Uhm, you usually don't need to dip to assembly language and the hardware level, just to do I/O... I'm afraid I didn't really get your point, but it might be a good one, so could you have elaborated?
>And this was from a guy who knew how the machine worked. >After explaining the memory map, he thought languages were >childish tools. That it should be a LOT more advanced. >This was 1986 and not only has the situation not improved, >but the computing industry has now deteriorated beyond >recognition.
This probably followed from the above, so without understanding the point there, this didn't make a lot of sense to me, either (but might, with clarification of the above).
> I am guessing C# is not mentioned because C# is > (effectively) Windows only and thus irrelevant for most of > those that are interested in languages.
I cannot imagine a beginer who wont be using windows for learning programming concepts. I cannot find a single word in the ECMA/ISO C# specification (about 500 pages long) that makes C# windows only. And by the way, how exactly is windows irrelevant to people interested in learning to program ?
> > For this particular case, I think Christopher is > overlooking dynamic OO languages (introduce Ruby, Python > or possibly Smalltalk), and that the use of C++ to > introduce pointers is a mistake. Use C or assembler > instead.
Python,Ruby and the like have a very strong case, but my problem with them is their distance from the underlying metal and a more or less 2D abstraction level. A language which can carry a student from the lower,explicit and verbose level upto the most abstract,productive, and terse level is a better medium for growth than a language at a fixed abstraction level. So a language with this 3D abstraction space is, in my opinion, best for academic purposes. Ten years earlier my choice would have been C++, now its C#.
/* I am guessing C# is not mentioned because C# is (effectively) Windows only and thus irrelevant for most of those that are interested in languages.
[H]ow exactly is windows irrelevant to people interested in learning to program ? */
I wanted to learn programming largely because I had heard of Linux and thought open source was a cool idea. Lots of other people are in that boat. Not all of them, but lots. I think that was the gist of the original comment.

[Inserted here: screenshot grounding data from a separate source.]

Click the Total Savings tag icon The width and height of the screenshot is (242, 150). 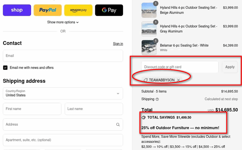point(144,117)
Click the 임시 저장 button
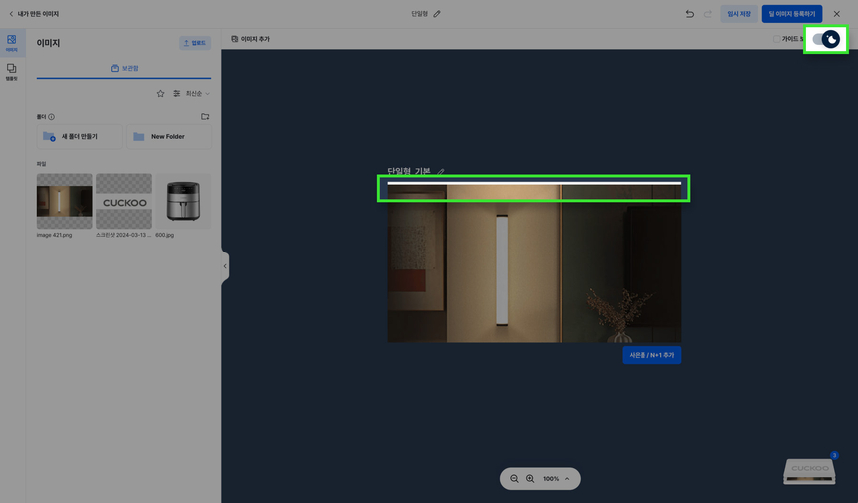The image size is (858, 503). point(739,14)
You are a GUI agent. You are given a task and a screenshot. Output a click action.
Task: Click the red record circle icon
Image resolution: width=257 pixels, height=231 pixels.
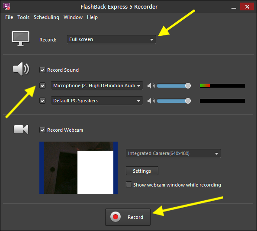coord(116,217)
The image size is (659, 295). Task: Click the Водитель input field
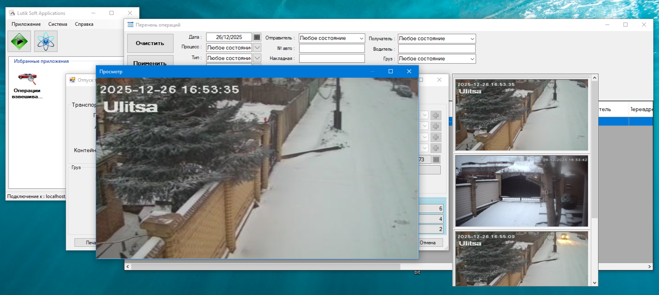437,49
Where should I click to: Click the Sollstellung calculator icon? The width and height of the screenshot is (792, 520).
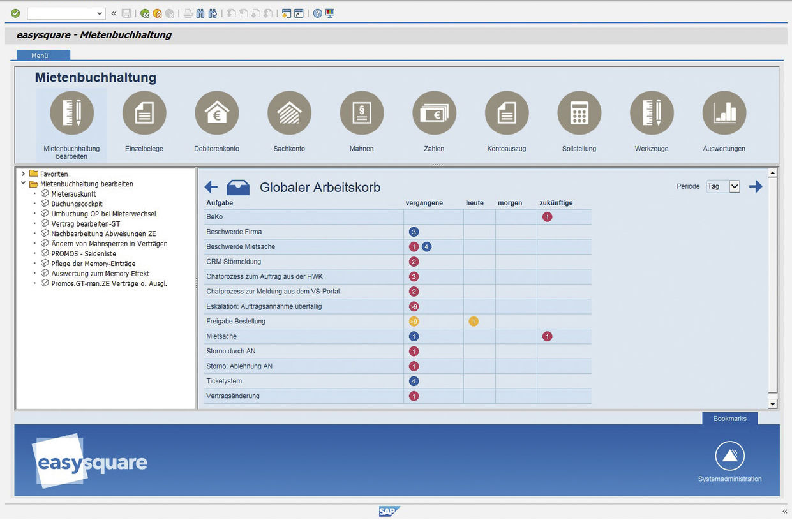click(x=579, y=114)
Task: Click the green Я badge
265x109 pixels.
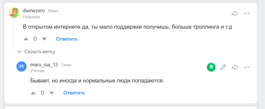Action: pos(211,67)
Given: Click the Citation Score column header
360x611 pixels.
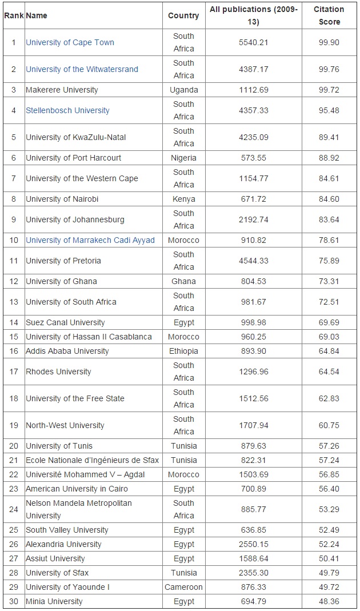Looking at the screenshot, I should pyautogui.click(x=329, y=15).
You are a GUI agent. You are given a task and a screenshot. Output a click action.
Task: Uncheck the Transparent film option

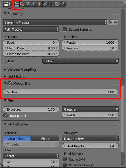coord(5,115)
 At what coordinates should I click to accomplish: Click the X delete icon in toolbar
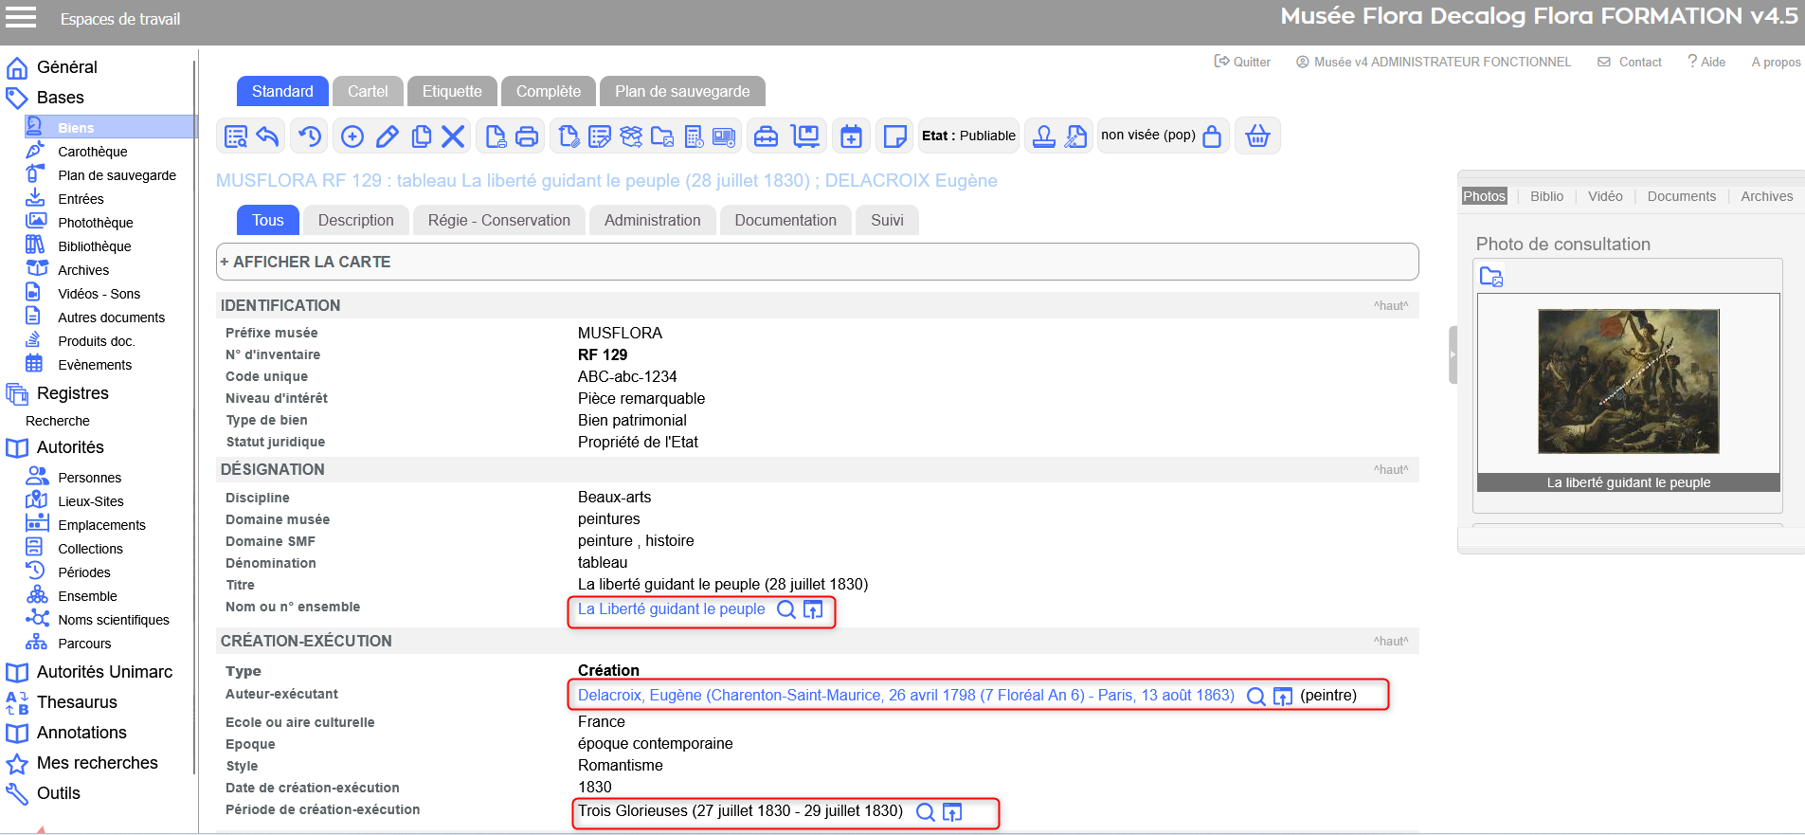coord(454,136)

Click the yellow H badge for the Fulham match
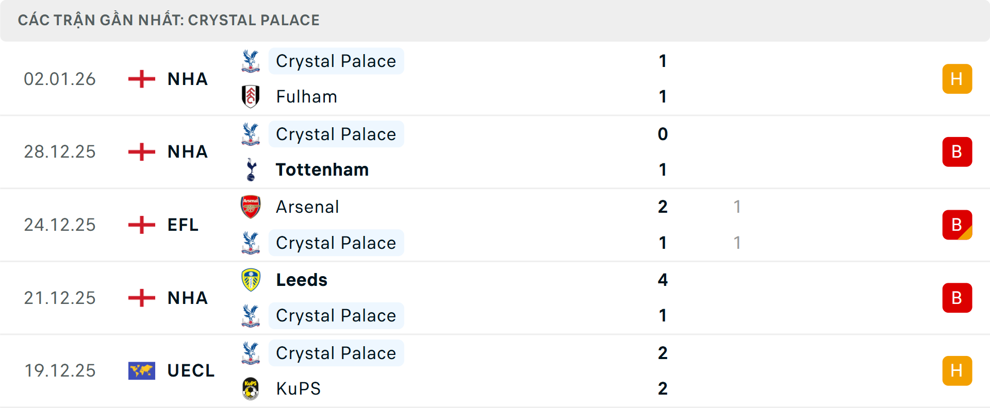click(957, 79)
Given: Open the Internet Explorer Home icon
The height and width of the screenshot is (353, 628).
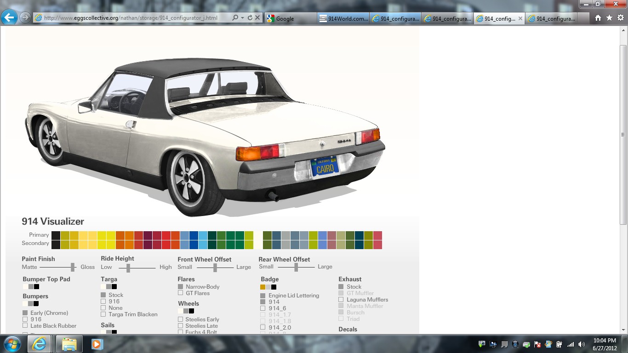Looking at the screenshot, I should (598, 18).
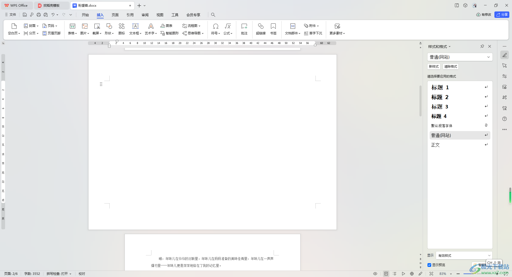Insert a hyperlink with 超链接 icon
The image size is (512, 277).
pyautogui.click(x=261, y=29)
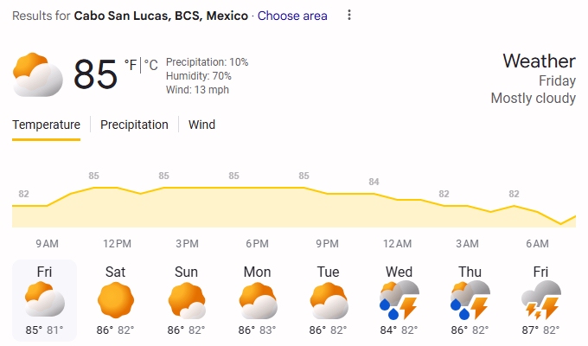
Task: Switch units to Celsius
Action: click(x=150, y=64)
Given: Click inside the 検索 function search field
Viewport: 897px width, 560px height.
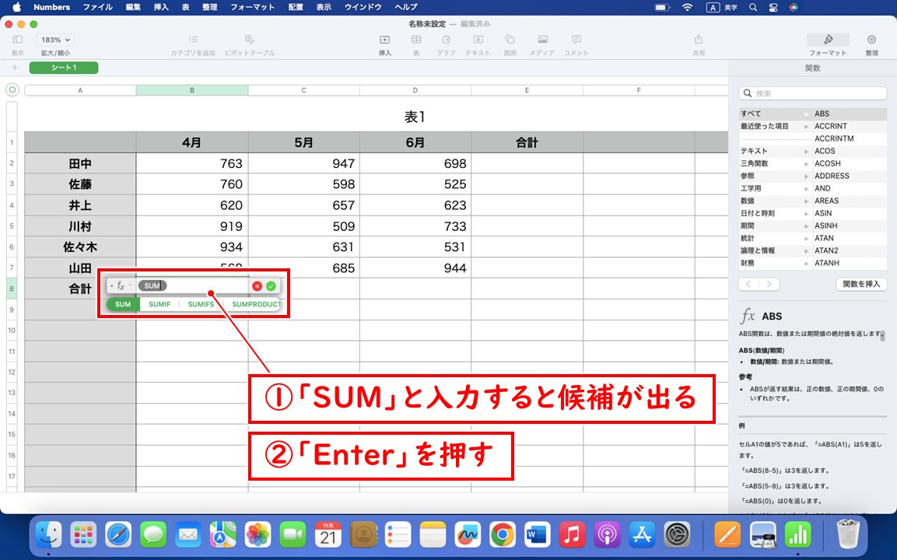Looking at the screenshot, I should click(812, 93).

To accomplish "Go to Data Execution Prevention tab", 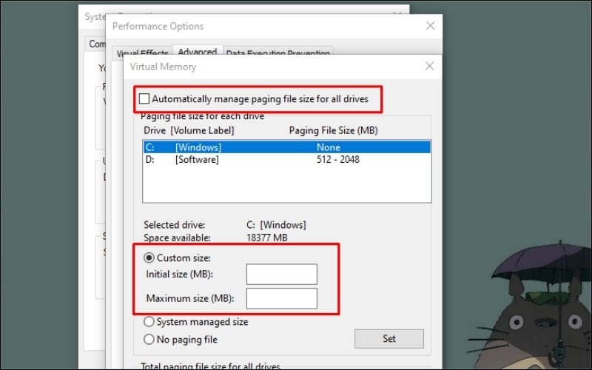I will (278, 53).
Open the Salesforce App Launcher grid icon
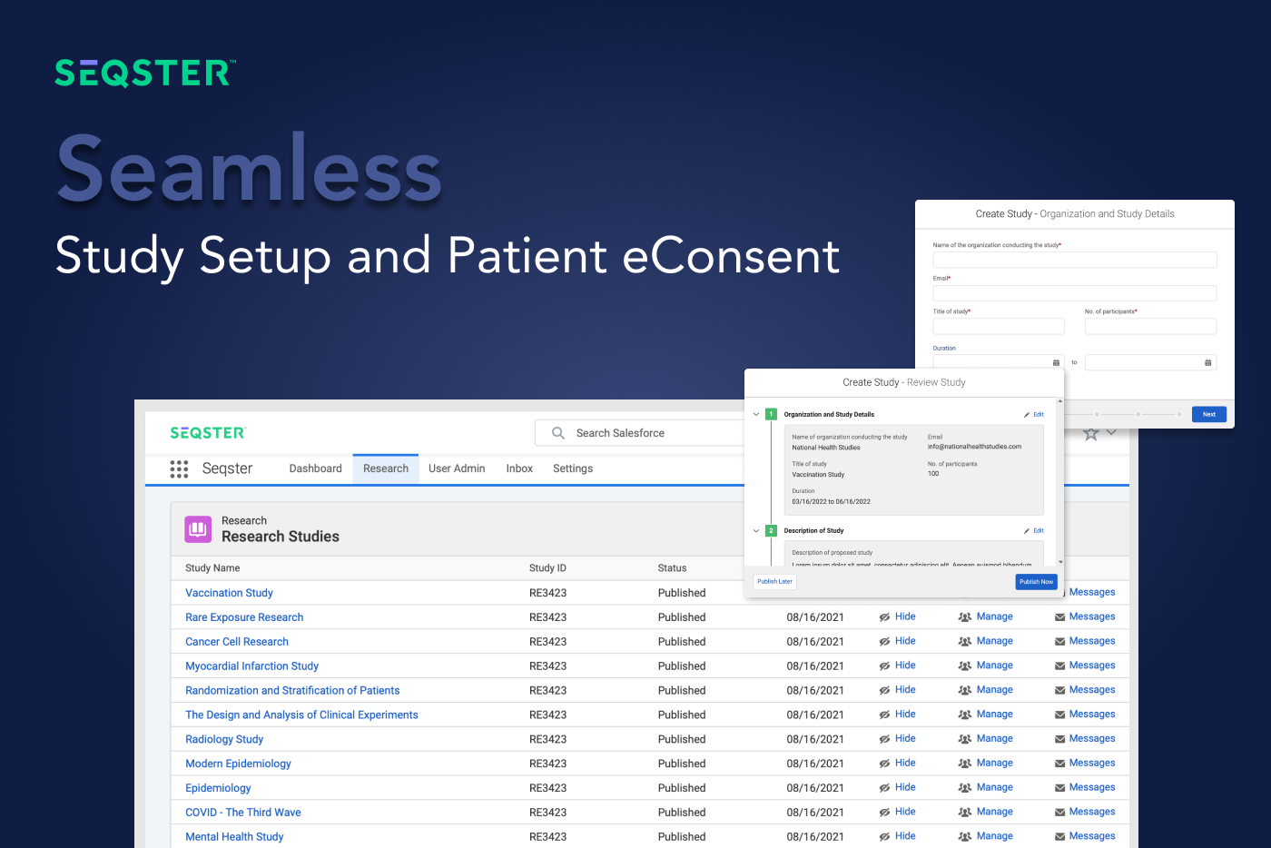 pos(179,468)
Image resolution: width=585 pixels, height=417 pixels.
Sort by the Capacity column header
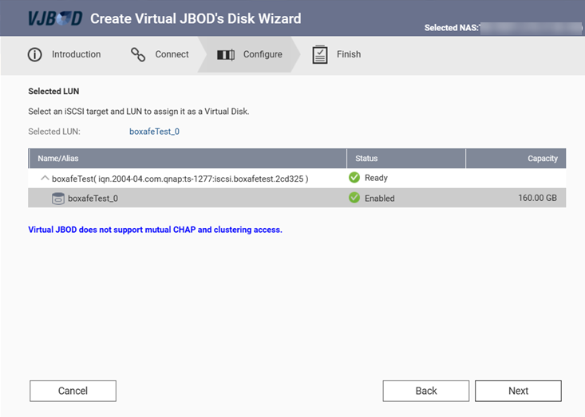tap(542, 159)
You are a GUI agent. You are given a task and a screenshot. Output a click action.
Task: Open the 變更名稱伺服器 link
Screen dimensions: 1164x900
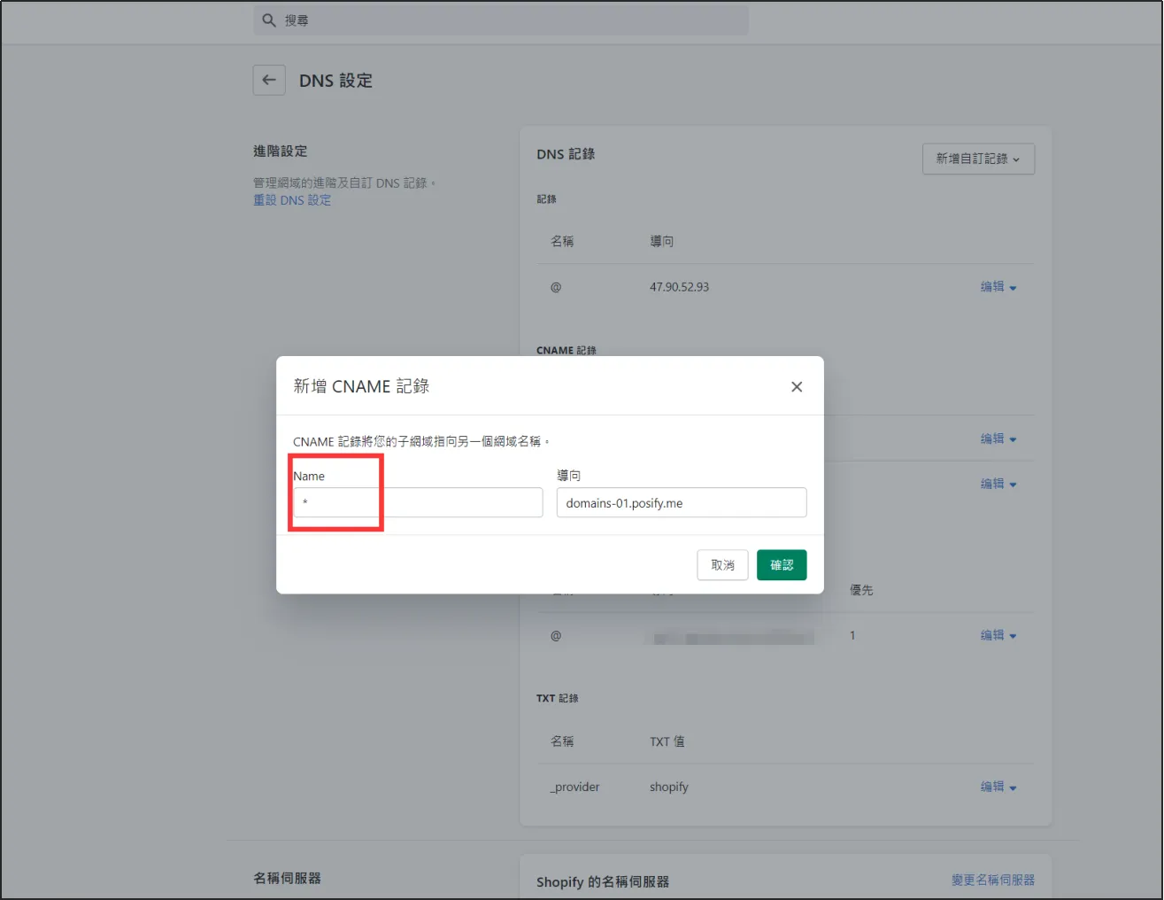pyautogui.click(x=992, y=880)
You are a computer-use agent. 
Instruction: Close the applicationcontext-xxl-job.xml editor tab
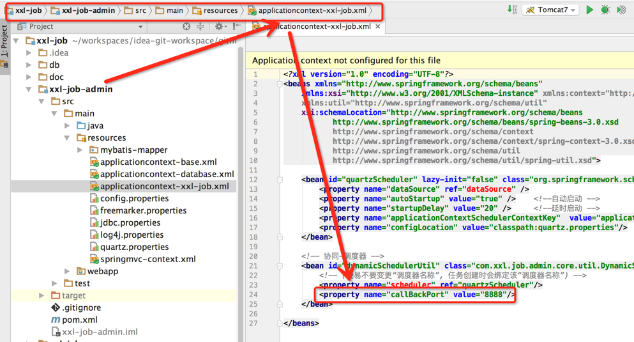pos(378,27)
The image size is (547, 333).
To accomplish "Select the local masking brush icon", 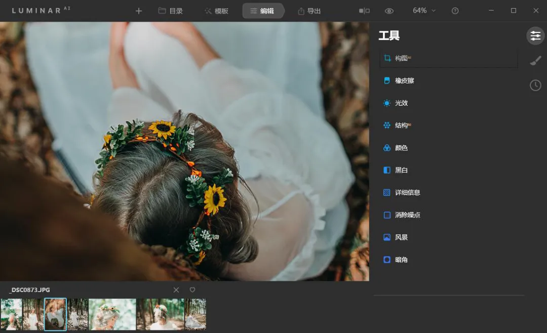I will click(x=535, y=60).
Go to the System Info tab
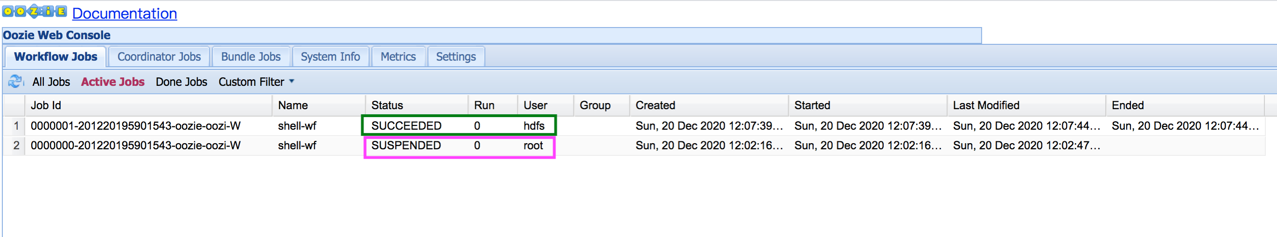Viewport: 1277px width, 237px height. pos(330,57)
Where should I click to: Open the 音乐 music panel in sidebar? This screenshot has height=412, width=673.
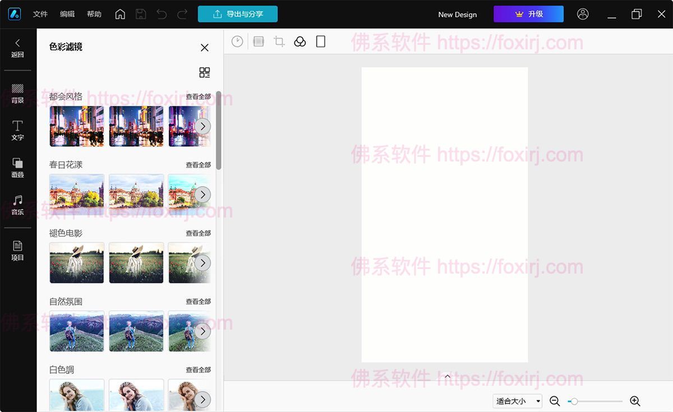17,206
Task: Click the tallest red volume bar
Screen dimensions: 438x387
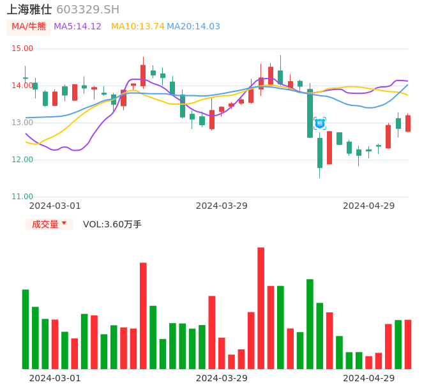Action: [261, 308]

A lot of people use their computers as well-defined tools, and do exactly what (Software Company) expects them to do, whether that's surfing the web, writing emails, or making church newsletters. Others try to get their computers to do backflips, push the envelope, and want to learn how the computer does X specifically so that they can get the computer to do Y. That second group is much more likely to buy this book. That second group is also more likely to try running something like Linux or even BeOS.
/* I cannot find a single word in the ECMA/ISO C# specification (about 500 pages long) that makes C# windows only. */
That's true. And Mono and dotGNU are trying to get a non-Windows version out there. However, the original comment was that .NET is effectively Windows-only, and that seems about right. There's no requirement that Visual Basic be Windows-only, but it's efectively the same thing.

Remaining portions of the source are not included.